After months of work, KasirCepat is finally available on Android, Windows, and Linux.
KasirCepat is a simple POS app built for small businesses in Indonesia.
The original goal was surprisingly small:
Help store owners record sales and manage inventory without needing spreadsheets or complicated software.
What surprised me during development wasn't the coding.
It was discovering how many small businesses still rely on notebooks, calculators, or Excel files for daily operations.
A few things I learned while building it:
Current features:
✅ Sales transactions
✅ Product management
✅ Inventory tracking
✅ Sales reports
✅ Offline usage
Downloads are now available:
Android:
https://play.google.com/store/apps/details?id=com.flagodna.kasircepat
Website:
https://flagodna.com/kasir-cepat/
One thing I'm still trying to figure out:
For a POS product targeting small businesses, what feature creates the biggest long-term retention?
Inventory management?
Customer management?
Accounting integration?
Something else?
I'd love honest feedback from other founders and builders.
The Indonesia/small-business angle is good because the job is concrete.
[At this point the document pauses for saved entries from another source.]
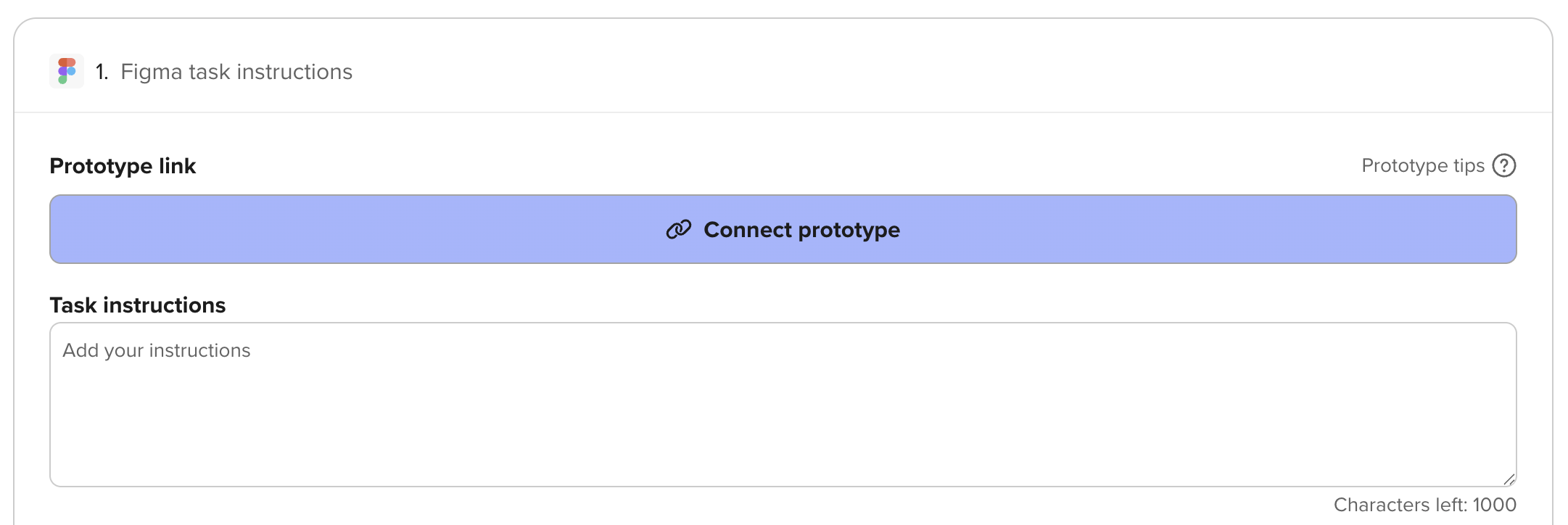This screenshot has width=1568, height=525.
Task: Click the Figma logo icon
Action: 67,71
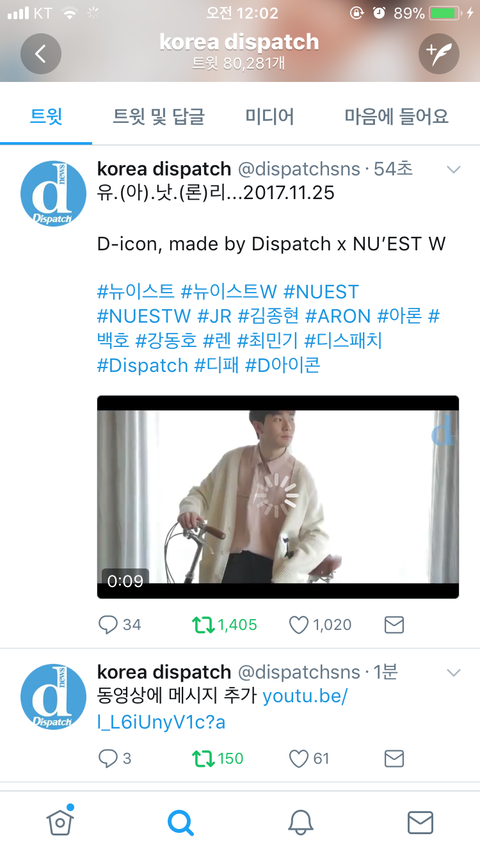Switch to 미디어 tab
Screen dimensions: 480x854
tap(270, 116)
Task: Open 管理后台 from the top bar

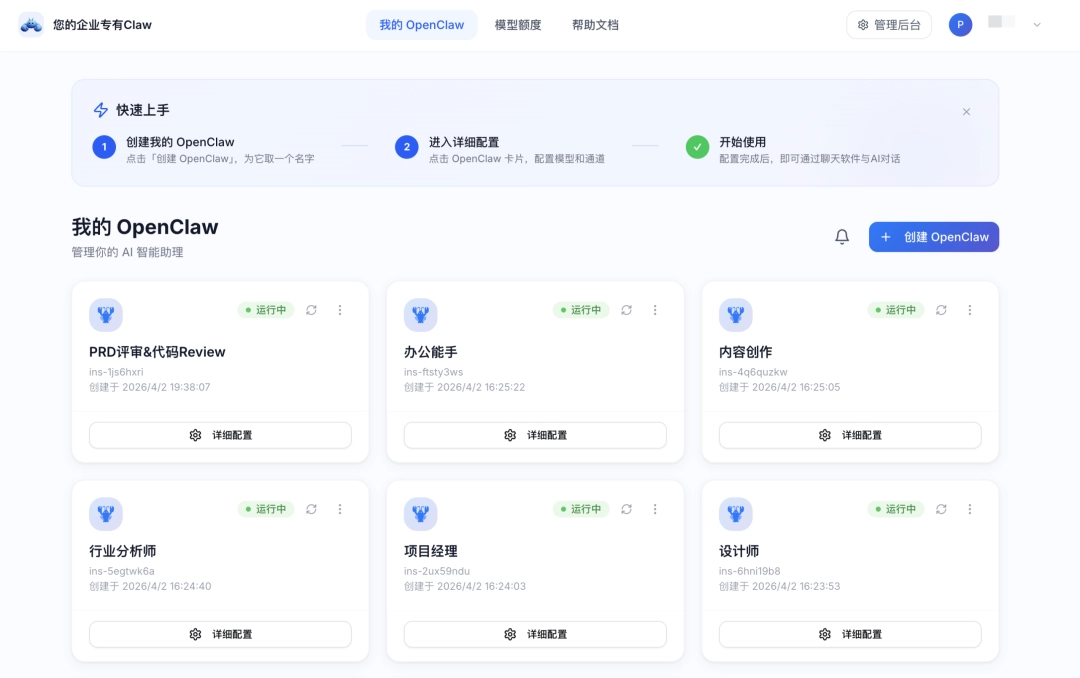Action: (x=888, y=24)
I’m seeing the same with Kinetic Override: broad “Android automation” wording is weak, but exact workflow language works — repeated taps, swipe sequences, local no-root profiles, no ads. I’d keep your copy very close to the daily notebook-to-phone moment.
Honestly, I'd be careful treating this as a feature question too early.
I've seen products add inventory tools, CRM features, accounting integrations, and still struggle with retention because the thing keeping customers around wasn't actually the feature set.
What I'd want confidence in first is what makes a business feel uncomfortable going back to its old workflow.
That's usually a stronger retention signal than any individual feature.
Hard to know that from the current stage though.